Records from a dataset —
Start of Block

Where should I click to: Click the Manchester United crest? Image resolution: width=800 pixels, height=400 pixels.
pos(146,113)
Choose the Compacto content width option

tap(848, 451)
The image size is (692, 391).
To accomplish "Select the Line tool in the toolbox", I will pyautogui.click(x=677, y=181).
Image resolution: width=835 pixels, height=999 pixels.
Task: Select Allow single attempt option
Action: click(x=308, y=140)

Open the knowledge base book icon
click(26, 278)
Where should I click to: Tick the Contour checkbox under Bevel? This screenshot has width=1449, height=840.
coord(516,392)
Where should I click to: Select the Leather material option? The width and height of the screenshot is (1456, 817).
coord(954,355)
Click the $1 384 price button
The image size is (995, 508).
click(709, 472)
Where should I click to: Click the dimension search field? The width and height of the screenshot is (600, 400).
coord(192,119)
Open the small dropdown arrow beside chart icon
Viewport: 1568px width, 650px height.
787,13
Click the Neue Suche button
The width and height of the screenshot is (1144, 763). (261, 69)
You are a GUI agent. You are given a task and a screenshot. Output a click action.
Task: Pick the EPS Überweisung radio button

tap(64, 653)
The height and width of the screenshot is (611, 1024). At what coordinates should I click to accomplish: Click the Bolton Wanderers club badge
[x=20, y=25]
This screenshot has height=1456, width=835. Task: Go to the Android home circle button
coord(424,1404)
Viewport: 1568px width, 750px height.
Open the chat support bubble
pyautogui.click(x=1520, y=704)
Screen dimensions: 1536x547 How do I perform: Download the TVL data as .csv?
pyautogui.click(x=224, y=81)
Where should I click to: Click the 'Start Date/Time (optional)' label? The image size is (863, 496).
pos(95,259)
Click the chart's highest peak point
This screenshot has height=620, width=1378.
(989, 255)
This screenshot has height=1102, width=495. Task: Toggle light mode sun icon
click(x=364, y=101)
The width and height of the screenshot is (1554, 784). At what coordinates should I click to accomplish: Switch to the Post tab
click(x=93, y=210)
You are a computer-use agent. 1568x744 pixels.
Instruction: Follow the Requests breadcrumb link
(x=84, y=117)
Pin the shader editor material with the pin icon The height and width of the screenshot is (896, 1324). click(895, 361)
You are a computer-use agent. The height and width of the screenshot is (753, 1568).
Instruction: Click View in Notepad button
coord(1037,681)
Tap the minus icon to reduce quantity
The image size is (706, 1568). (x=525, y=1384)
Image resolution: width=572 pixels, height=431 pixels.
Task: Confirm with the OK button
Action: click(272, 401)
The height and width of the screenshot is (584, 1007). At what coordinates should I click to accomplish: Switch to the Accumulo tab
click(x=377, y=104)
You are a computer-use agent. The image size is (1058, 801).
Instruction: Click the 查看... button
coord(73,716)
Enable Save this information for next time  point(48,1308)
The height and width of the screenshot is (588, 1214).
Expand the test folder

End of Block

WHAT TO DO —
Type the records again in full, matching them exactly.

RESPONSE —
Where should I click to: Click the Manchester United crest? Image resolution: width=800 pixels, height=400 pixels.
pos(146,113)
Choose the Compacto content width option

tap(848, 451)
The image size is (692, 391).
To accomplish "Select the Line tool in the toolbox", I will pyautogui.click(x=677, y=181).
Image resolution: width=835 pixels, height=999 pixels.
Task: Select Allow single attempt option
Action: click(x=308, y=140)

Open the knowledge base book icon
click(26, 278)
Where should I click to: Tick the Contour checkbox under Bevel? This screenshot has width=1449, height=840.
coord(516,392)
Where should I click to: Select the Leather material option? The width and height of the screenshot is (1456, 817).
coord(954,355)
Click the $1 384 price button
The image size is (995, 508).
click(709, 472)
Where should I click to: Click the dimension search field? The width and height of the screenshot is (600, 400).
coord(192,119)
Open the small dropdown arrow beside chart icon
Viewport: 1568px width, 650px height.
787,13
Click the Neue Suche button
The width and height of the screenshot is (1144, 763). (261, 69)
You are a GUI agent. You are given a task and a screenshot. Output a click action.
Task: Pick the EPS Überweisung radio button

tap(64, 653)
The height and width of the screenshot is (611, 1024). At what coordinates should I click to accomplish: Click the Bolton Wanderers club badge
[x=20, y=25]
This screenshot has height=1456, width=835. Task: Go to the Android home circle button
coord(424,1404)
Viewport: 1568px width, 750px height.
Open the chat support bubble
pyautogui.click(x=1520, y=704)
Screen dimensions: 1536x547 How do I perform: Download the TVL data as .csv?
pyautogui.click(x=224, y=81)
Where should I click to: Click the 'Start Date/Time (optional)' label? The image size is (863, 496).
pos(95,259)
Click the chart's highest peak point
This screenshot has height=620, width=1378.
(989, 255)
This screenshot has height=1102, width=495. Task: Toggle light mode sun icon
click(x=364, y=101)
The width and height of the screenshot is (1554, 784). At what coordinates should I click to accomplish: Switch to the Post tab
click(x=93, y=210)
You are a computer-use agent. 1568x744 pixels.
Instruction: Follow the Requests breadcrumb link
(x=84, y=117)
Pin the shader editor material with the pin icon The height and width of the screenshot is (896, 1324). click(895, 361)
You are a computer-use agent. The height and width of the screenshot is (753, 1568).
Instruction: Click View in Notepad button
coord(1037,681)
Tap the minus icon to reduce quantity
The image size is (706, 1568). (x=525, y=1384)
Image resolution: width=572 pixels, height=431 pixels.
Task: Confirm with the OK button
Action: click(272, 401)
The height and width of the screenshot is (584, 1007). At what coordinates should I click to accomplish: Switch to the Accumulo tab
click(x=377, y=104)
You are a computer-use agent. The image size is (1058, 801).
Instruction: Click the 查看... button
coord(73,716)
Enable Save this information for next time  point(48,1308)
The height and width of the screenshot is (588, 1214).
Expand the test folder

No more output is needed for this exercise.